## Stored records

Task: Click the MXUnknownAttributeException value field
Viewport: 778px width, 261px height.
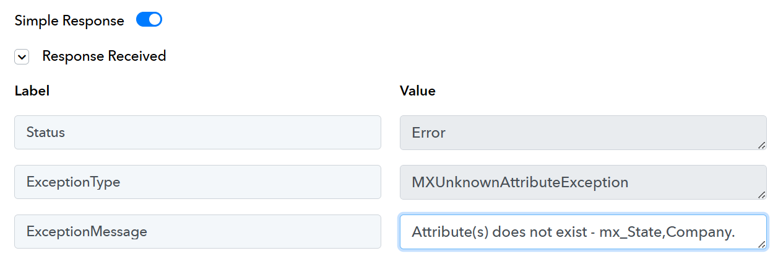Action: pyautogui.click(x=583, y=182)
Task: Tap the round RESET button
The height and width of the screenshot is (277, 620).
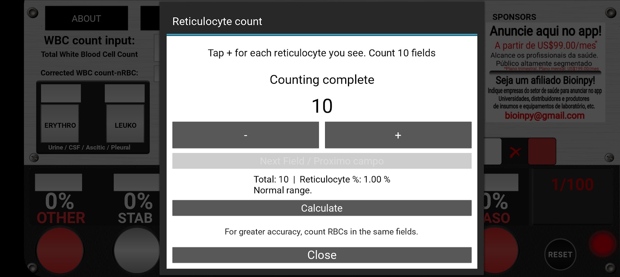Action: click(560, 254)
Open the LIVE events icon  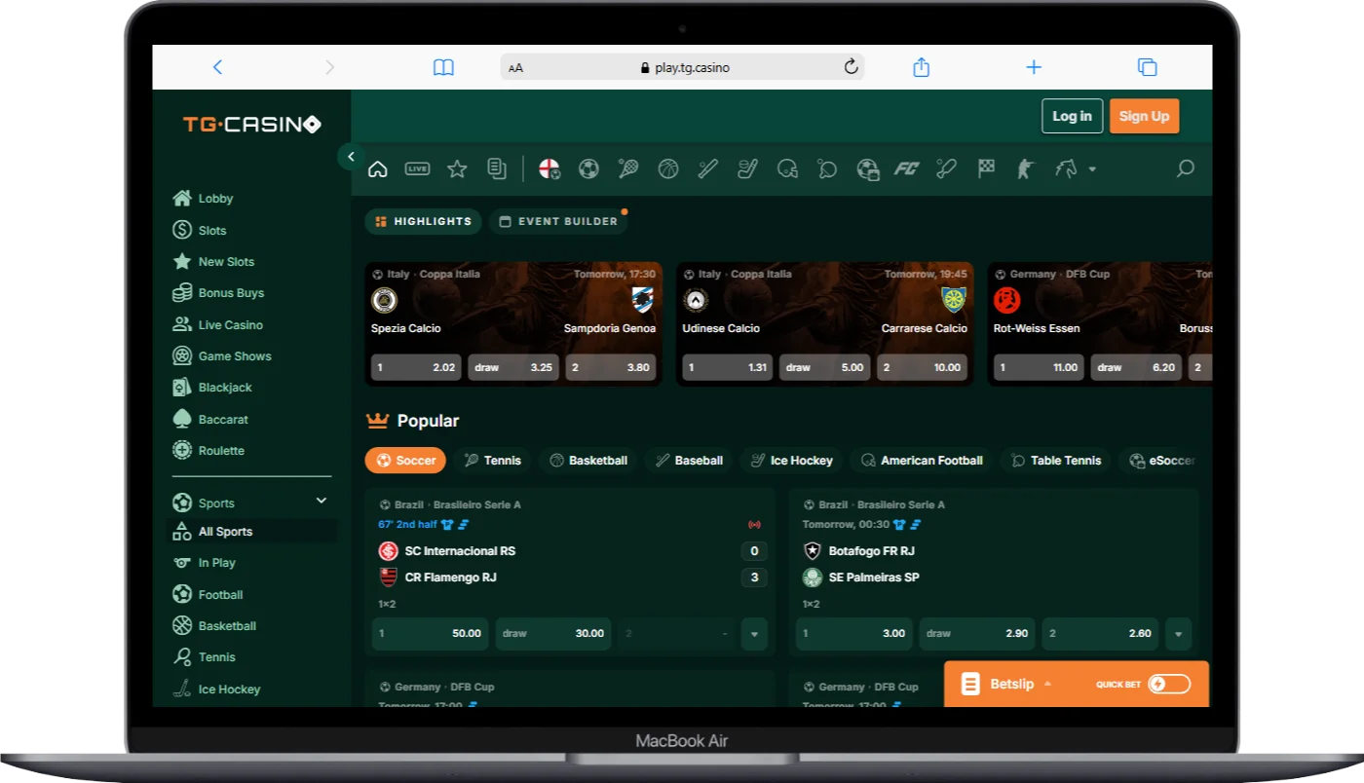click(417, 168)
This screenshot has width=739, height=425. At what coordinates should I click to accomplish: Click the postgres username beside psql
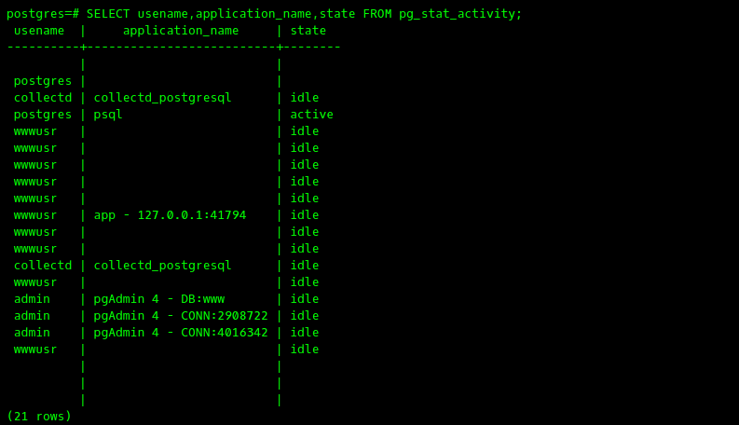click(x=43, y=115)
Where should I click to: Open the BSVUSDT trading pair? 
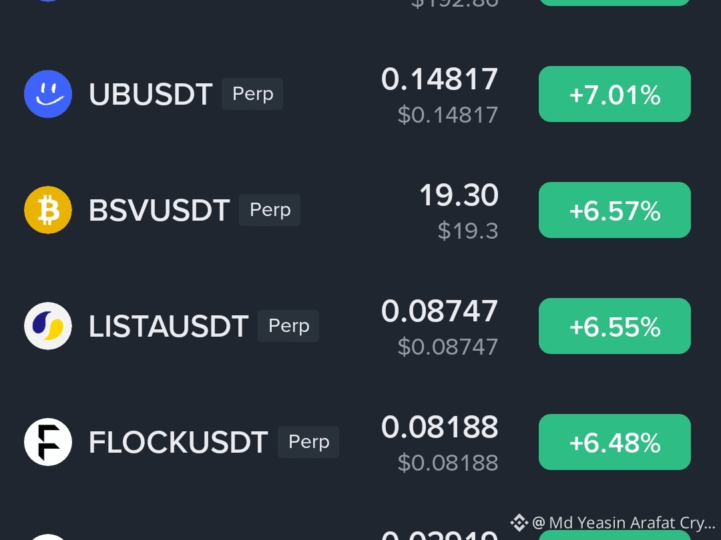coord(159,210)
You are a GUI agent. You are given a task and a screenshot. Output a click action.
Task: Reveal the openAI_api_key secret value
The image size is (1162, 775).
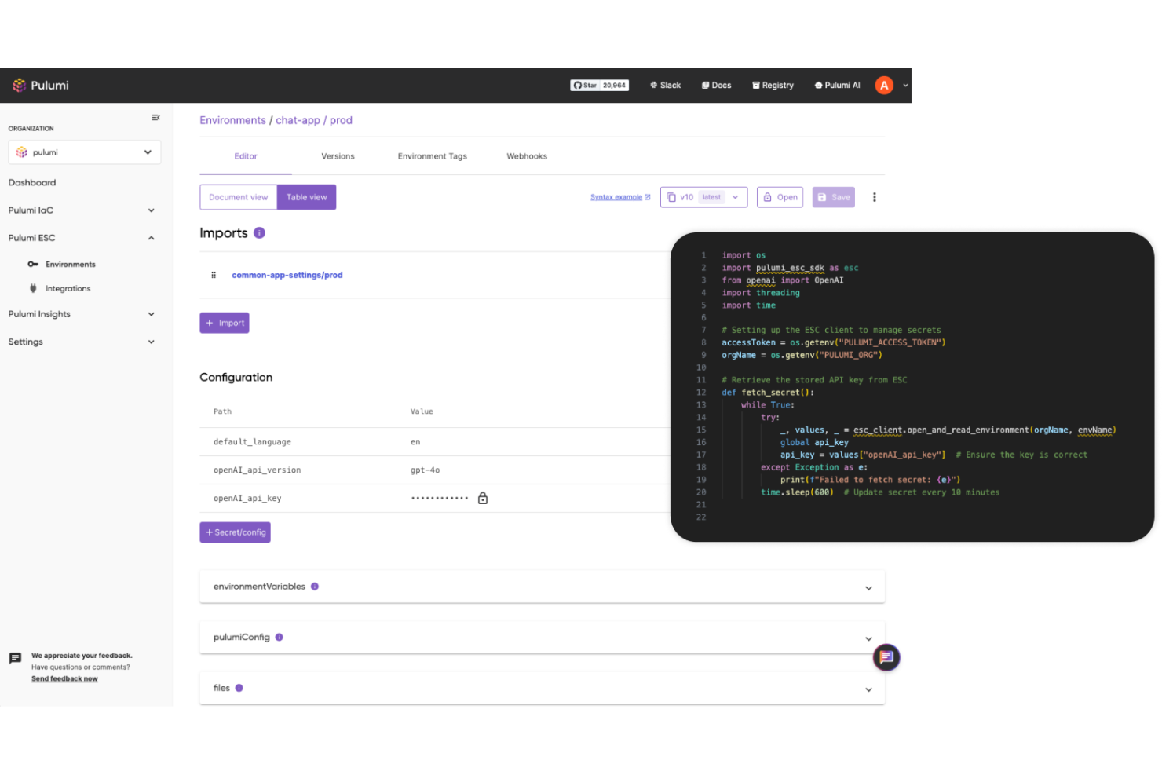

## WHAT YOU ARE ASKED TO DO
Search the records line by line for the word "value" and copy every line where it appears.

## SOLVED PROBLEM
Task: Click the MXUnknownAttributeException value field
Task: Reveal the openAI_api_key secret value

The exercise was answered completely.